Le séisme du 12 janvier 2010 a ruiné Port-au-Prince et ses environs, tué et estropié sans mesure, brisé net l'amorce fragile d'un relèvement, laissé des millions de survivants sans abri et sans ressource face aux besoins élémentaires et à une nature rude. Le récit de Yanick Lahens donne la mesure du choc — de la sidération — qui a frappé le pays, mais retient surtout l'attention en relatant le prodigieux sursaut qui a suivi : on est au cœur de ce que René Char appelait « la santé du malheur » (p. 72). Dans cette veine, les leçons ne manquent pas ; ainsi ce jeune participant d'un atelier de réalisation vidéographique qui interpelle : « Yanick, c'est vrai que nous sommes forts dans l'art de la survie mais … Et si nous commencions simplement à vivre ? » (p. 142).

En réponse au désastre, les raisons d'espérer ne manquent donc pas, mais Yanick Lahens reste lucide et mesure l'ampleur de la tâche. D'autant que le défi n'est pas circonscrit ; si les élites locales portent une lourde responsabilité dans une histoire tourmentée, s'il est urgent de combler le gouffre entre ceux qui ont et ceux qui n'ont pas, l'appel s'adresse autant à l'intérieur qu'au reste du monde.

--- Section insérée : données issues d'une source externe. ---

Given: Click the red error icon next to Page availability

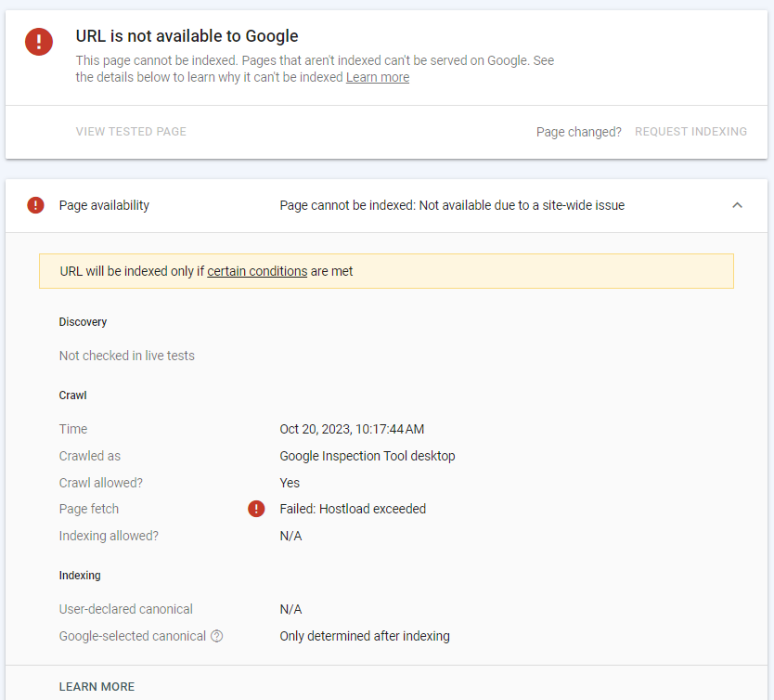Looking at the screenshot, I should (x=35, y=205).
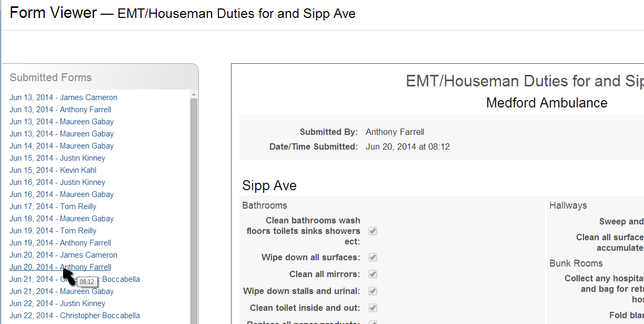Uncheck the Clean all mirrors checkbox
The height and width of the screenshot is (324, 644).
point(373,274)
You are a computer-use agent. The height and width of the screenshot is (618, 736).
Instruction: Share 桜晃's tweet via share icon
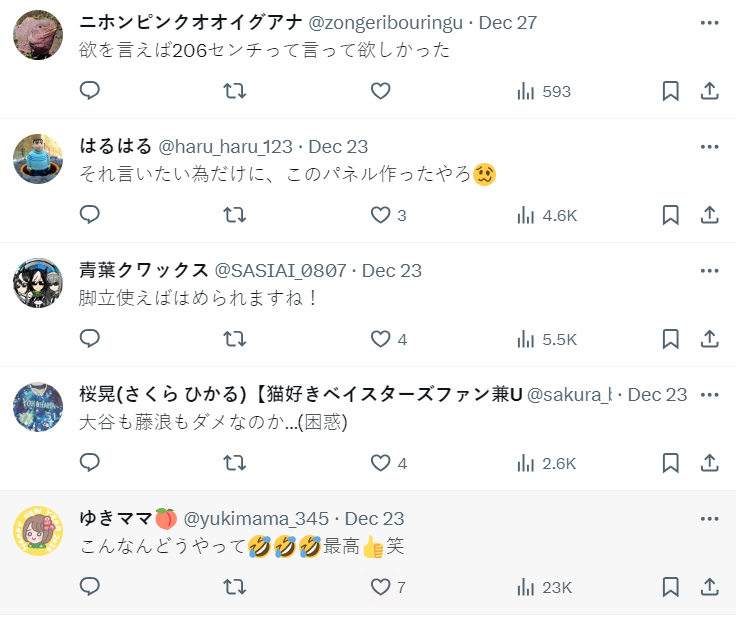coord(709,463)
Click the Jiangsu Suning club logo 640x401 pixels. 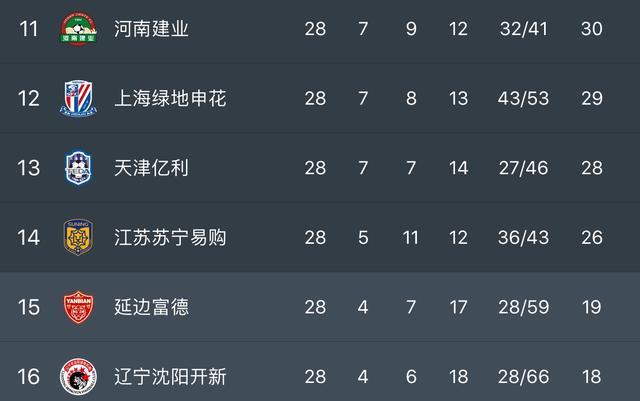pyautogui.click(x=80, y=237)
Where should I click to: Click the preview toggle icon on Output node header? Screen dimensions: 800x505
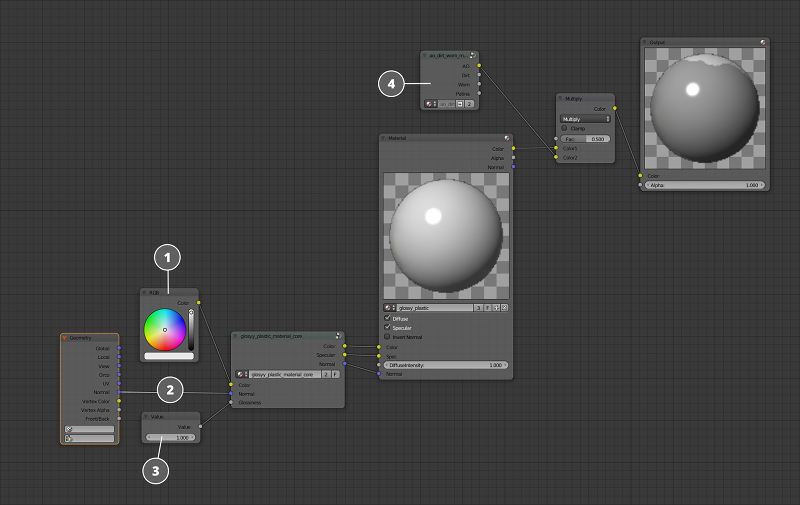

Les plaies avivées par le tremblement de terre ne seront durablement pansées qu'au prix d'une refondation des rapports Nord-Sud autant que des rapports Sud-Sud. Or, passée l'immense vague d'émotion des premiers jours, force est de constater que le regard de la communauté internationale s'est rapidement détourné et que bien des promesses sont restées sans suite.

Quant au rôle des écrivains et artistes, Yanick Lahens craint qu'il ne soit insuffisant : « Le moment historique demande autre chose. Un projet de société », ajoutant : « Je ne suis pas en train de tirer une balle dans le pied de l'écrivain que je suis. Parce que ce qui naîtra de là ne nous empêchera en rien d'écrire, de peindre ou de danser. Nous le ferons peut-être autrement, peut-être serons-nous moins exotiques. Je n'en sais rien. Mais je sais que j'éprouverai un immense soulagement à ne plus évoquer la santé du malheur » (pp. 156-157).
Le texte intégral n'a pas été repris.